Isaac Asimov is better known amongst us Sci Fi folk for writing I, Robot, Fantastic Voyage, and the Foundation novels. But he also wrote many books on science (without fiction). Originally published in 1992, Atom lays out the history of atomic theory starting with the ancient Greeks and quickly moving on to the late 19th and early 20th Centuries, when most of the critical theories about atoms were made.
I always like science presented as history because it shows how one discovery leads to another, giving the reader a much clearer understanding of why science is the way it is today. There were two basic discoveries: first, the discovery that matter is made of small, indivisible particles called atoms, and second that those indivisible particles are actually divisible. They’re made of protons and neutrons with a cloud of electrons around them, all held together by tremendous amounts of energy. And those protons and neutrons—they can be broken into smaller particles too, which is where things get weird.
Some of this stuff will seem familiar, coming from half-remembered science classes. Some will be entirely new to you, but Asimov has a way of making complicated concepts easy to understand (even the weirdness). It’s a gift he probably learned writing so many great science fiction stories and novels.
This book gave me a better understanding what atoms are and how they work. Because of Asimov’s clear writing style, it helped me understand the difference between nuclear fission and fusion, why antimatter exists, and what the Pauli exclusion principal is and why it’s important. Understanding atoms makes a lot of things easier to understand; after all, everything is made of them.

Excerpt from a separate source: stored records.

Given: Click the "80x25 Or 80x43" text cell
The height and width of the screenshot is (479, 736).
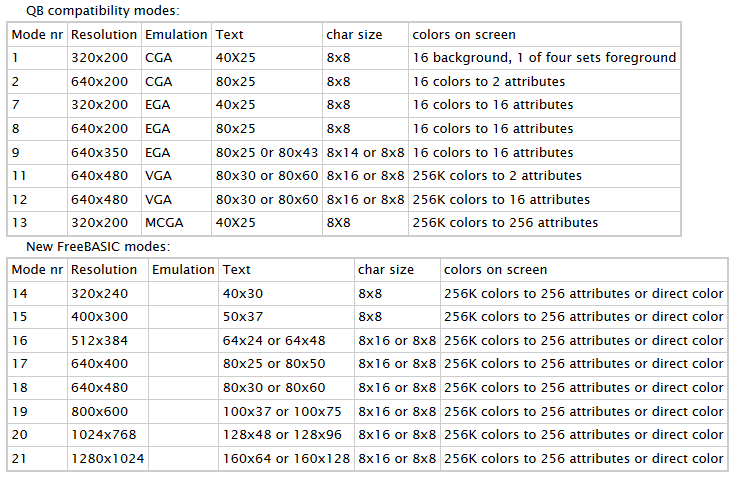Looking at the screenshot, I should tap(267, 152).
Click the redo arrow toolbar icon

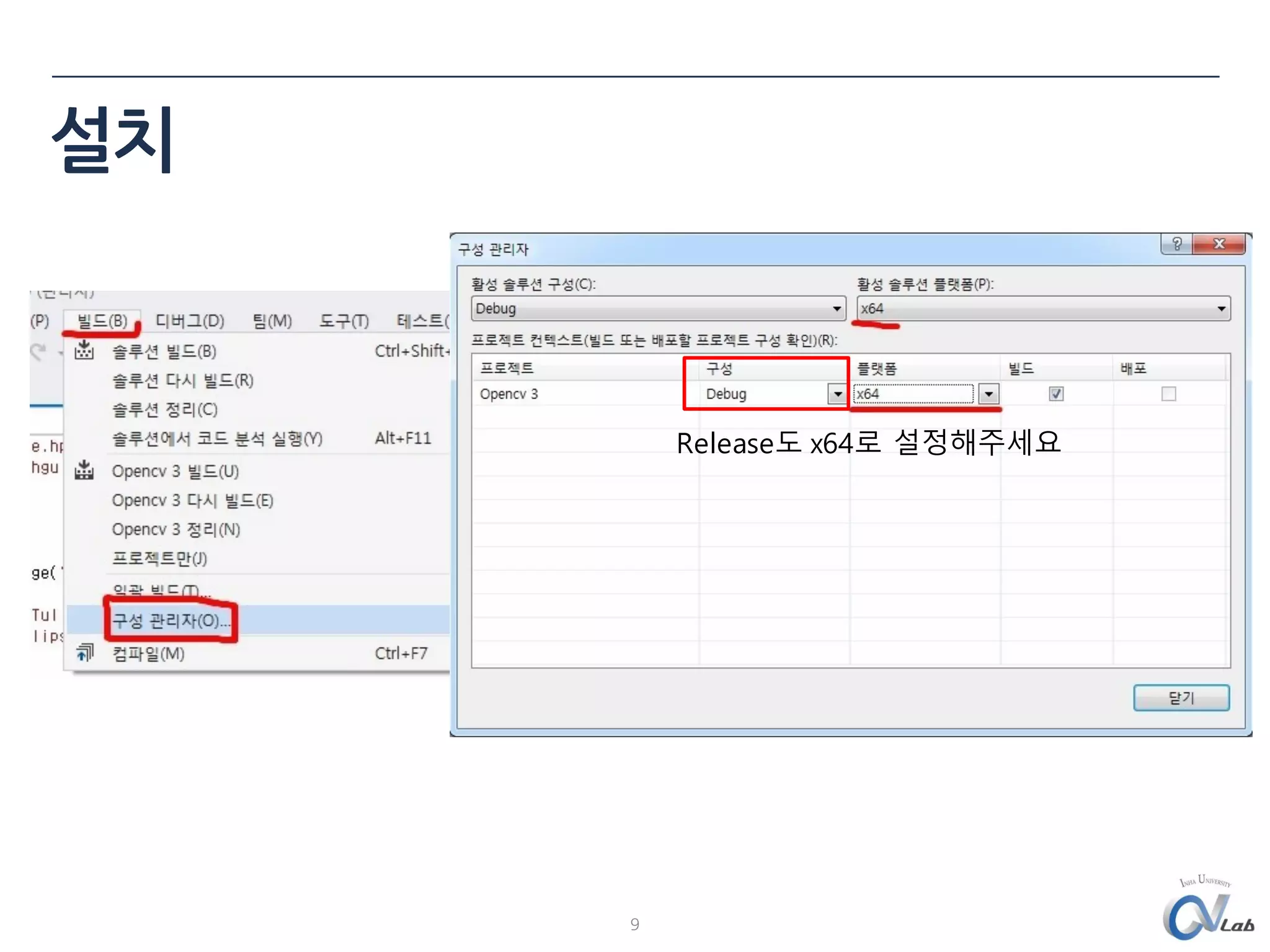click(38, 351)
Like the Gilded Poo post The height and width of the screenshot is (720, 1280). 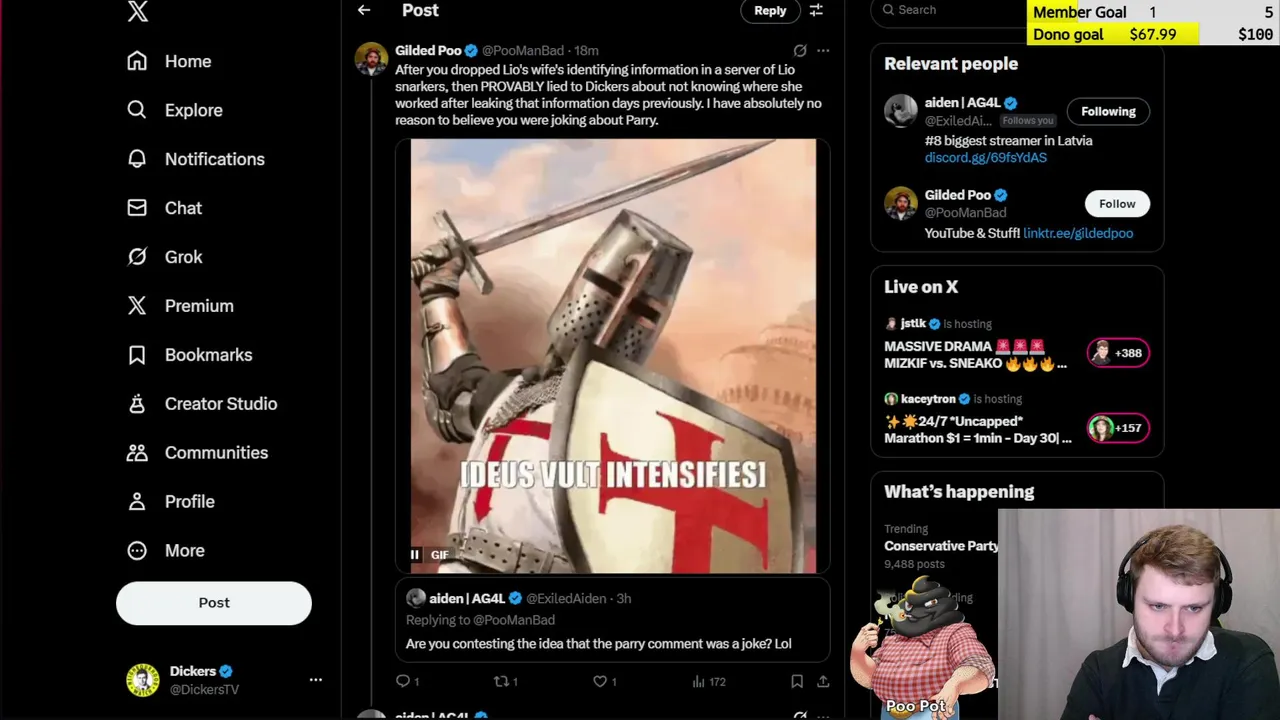click(x=605, y=681)
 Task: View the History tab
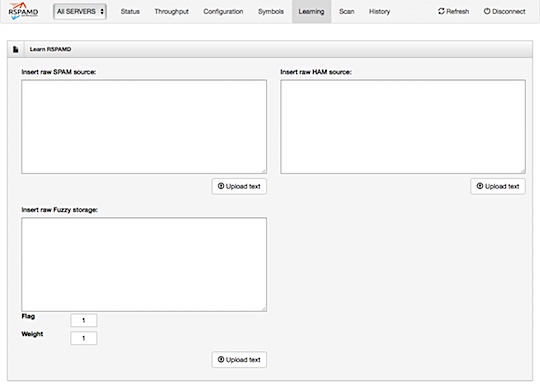click(379, 11)
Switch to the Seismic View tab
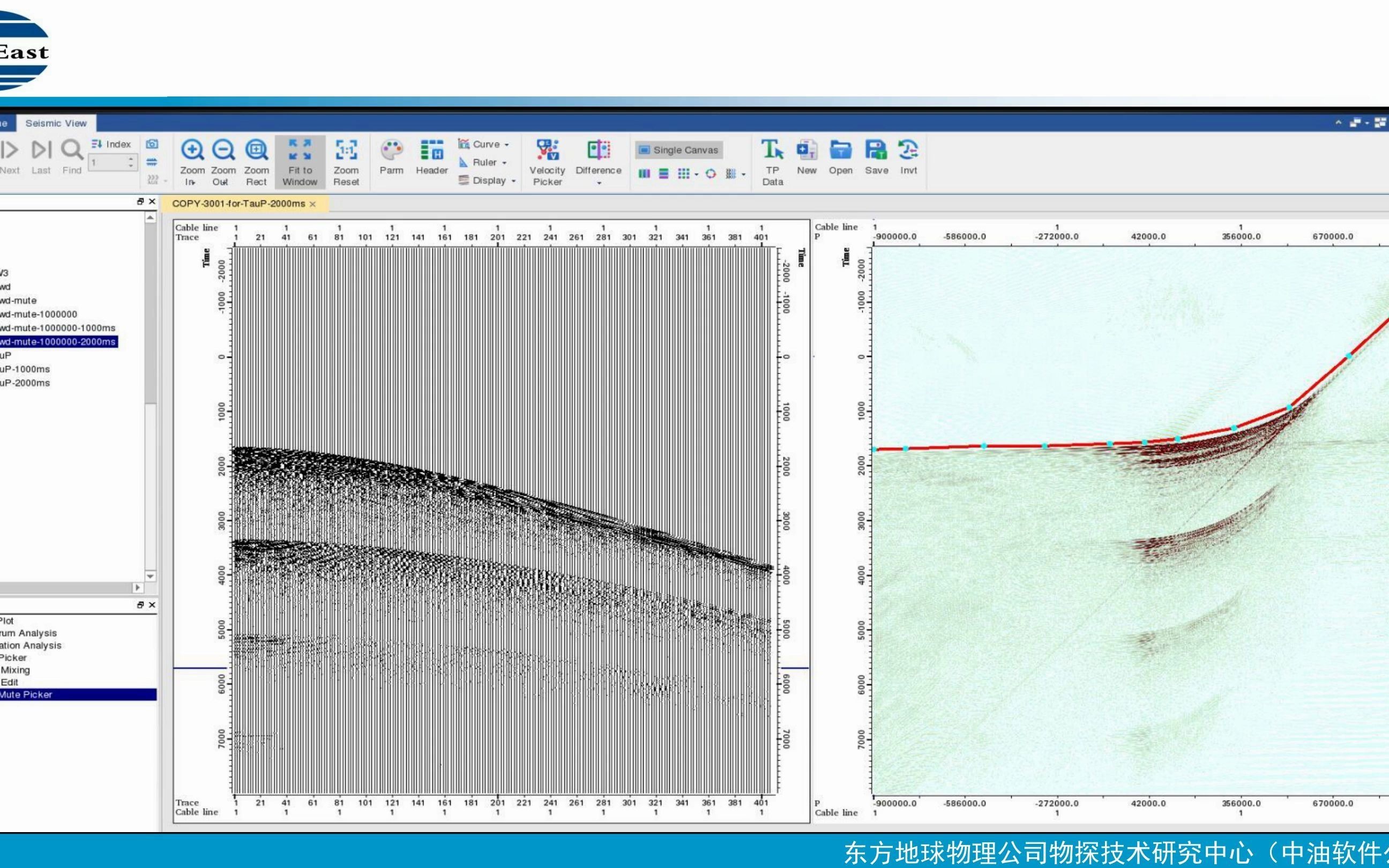The image size is (1389, 868). [x=56, y=123]
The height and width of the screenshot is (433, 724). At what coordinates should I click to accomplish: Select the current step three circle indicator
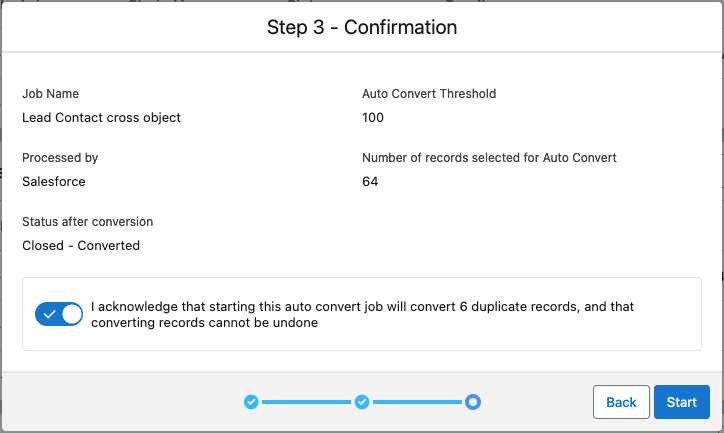coord(473,402)
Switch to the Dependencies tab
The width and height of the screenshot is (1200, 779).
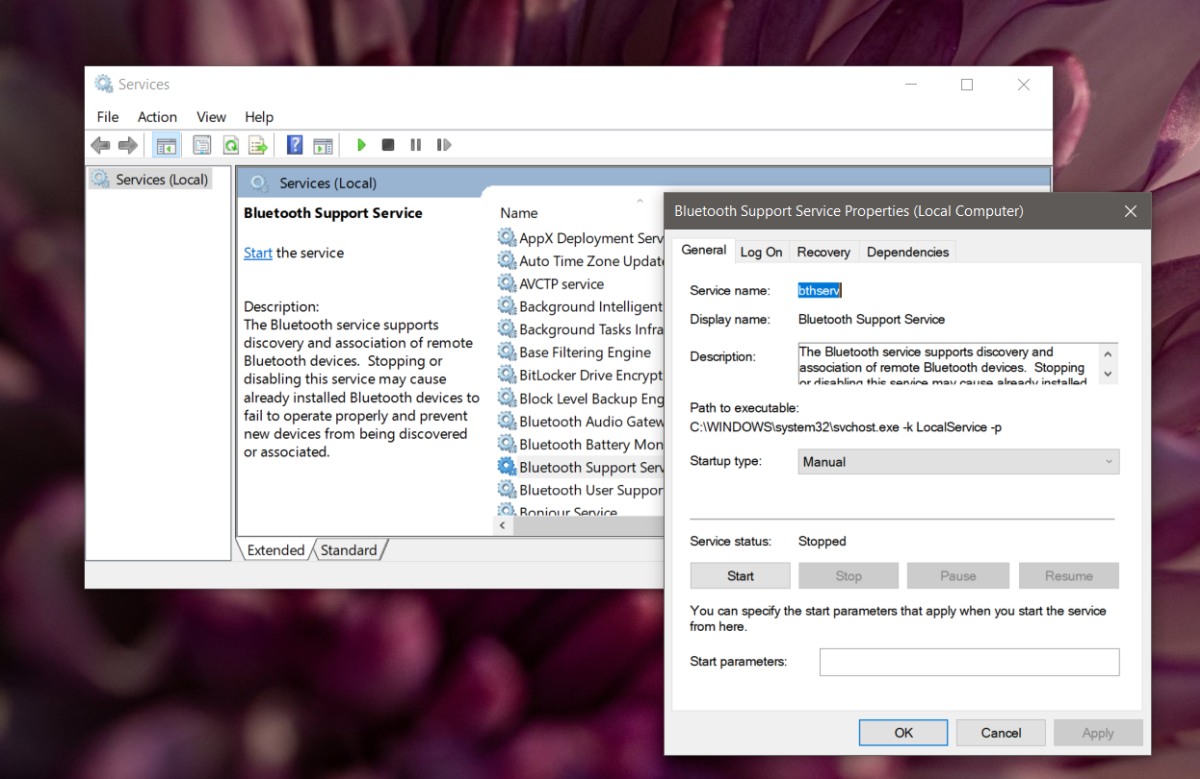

One warning: Asimov makes some interesting predictions about future discoveries. For example, he says elements 110 and 114, which had not yet been discovered in 1992, might be stable. They are not. Most of his predictions turned out to be incorrect, so don’t rely on them. Otherwise this is a great way to start the science education you didn’t get in school, and after reading it you’ll find you understand a lot more of what they’re talking about on those sciency Discovery Channel shows.